解读: 点明了哪些事情不可为。即时通讯、搜索、网络社区等存在较多言论行为的网络服务注意信息审计,净化网络环境。
案例:
- 乌云平台事件:发现了军方网站漏洞,把这个漏洞披露出来,下午乌云平台负责人被带走,后续乌云平台关闭。
- Apache log 漏洞事件:阿里云人员发现该漏洞,没有报告网信办、通信办,直接报告给 Apache 官方。后续阿里云被暂停半年合作资质并罚款。
- 中国修订反间谍法将对国家机关实施网络攻击等行为明确为间谍行为。
第三十七条 运营中收集和产生的个人信息和重要数据应当在境内存储。因业务 需要,确需向境外提供的,应当按照国家网信部门会同国务院有关部门制定的办 法进行安全评估;法律、行政法规另有规定的,依照其规定。
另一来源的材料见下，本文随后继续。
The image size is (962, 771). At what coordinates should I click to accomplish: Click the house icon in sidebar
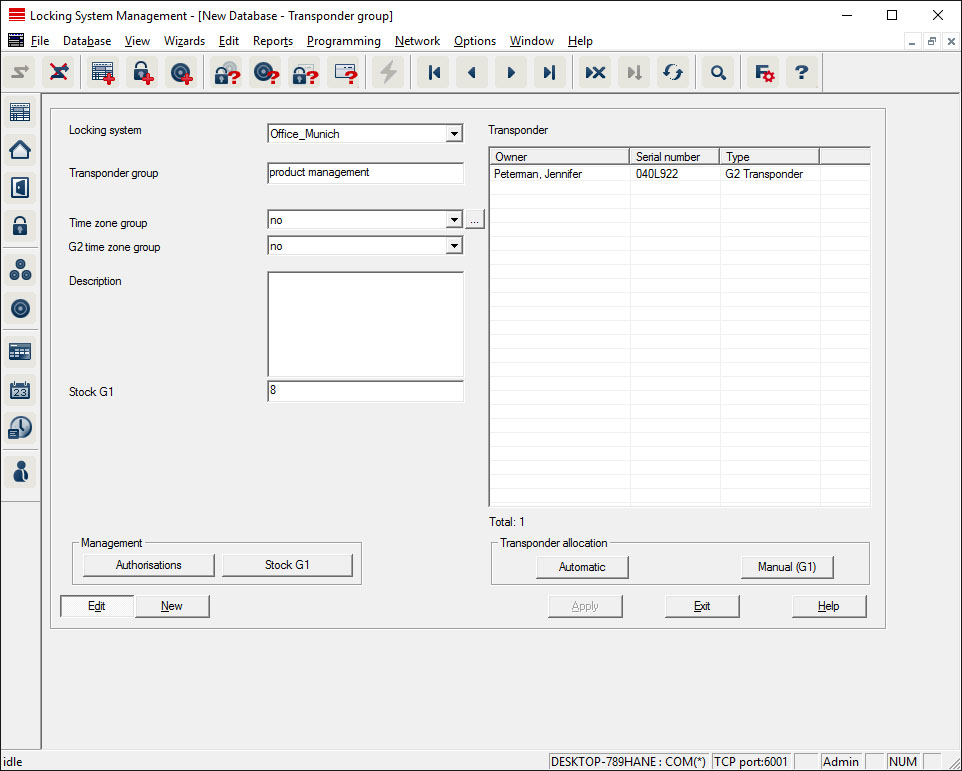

解读: 个人信息和重要信息需境内存储。外企和有海外业务的国内企业应重点 关注。
案例: 下架滴滴 App
第三十八条 关键信息基础设施的运营者应当自行或者委托网络安全服务机构对 其网络的安全性和可能存在的风险每年至少进行一次检测评估,并将检测评估情 况和改进措施报送相关负责关键信息基础设施安全保护工作的部门。
解读: 每年至少一次的网络安全检测和风险评估。
第四十条 网络运营者应当建立健全用户信息保护制度,对其收集的用户信息必须严格保密。
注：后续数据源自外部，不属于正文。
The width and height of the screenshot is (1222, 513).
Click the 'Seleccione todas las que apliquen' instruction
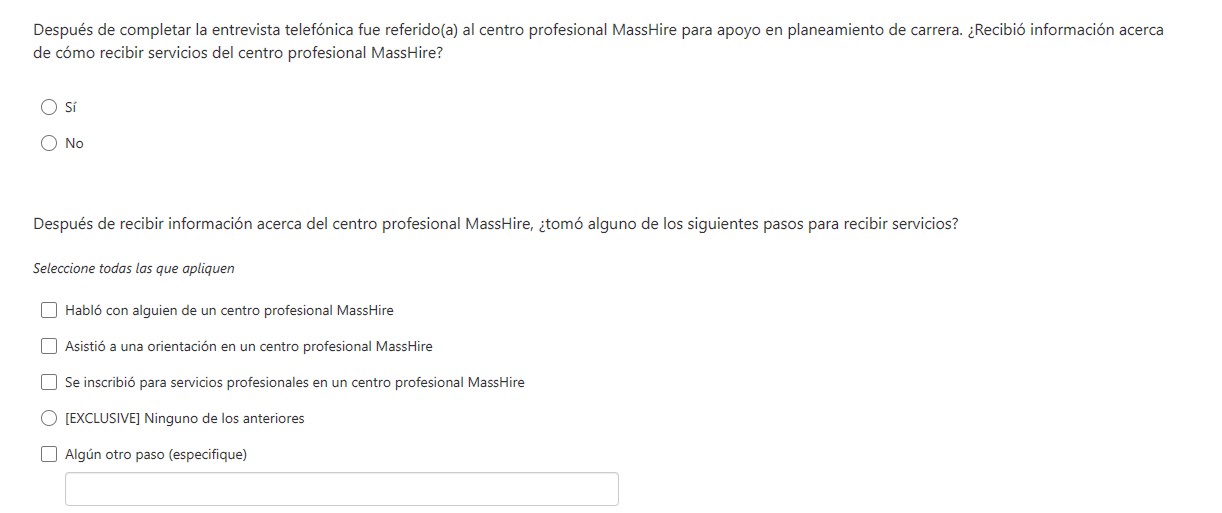(134, 269)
*解读 : * 进行用户信息保护。用户信息主要是指:用户使用产品或服务过程中收集的信息构成用户信息,包括IP地址、用户名和密码、上网时间、Cookie信息等。
第四十一条 网络运营者收集、使用个人信息,应当遵循合法、正当、必要的原 则,公开收集、使用规则,明示收集、使用信息的目的、方式和范围,并经被收 集者同意。网络运营者不得收集与其提供的服务无关的个人信息,不得违反法律、 行政法规的规定和双方的约定收集、使用个人信息,并应当依照法律、行政法规 的规定和与用户的约定,处理其保存的个人信息。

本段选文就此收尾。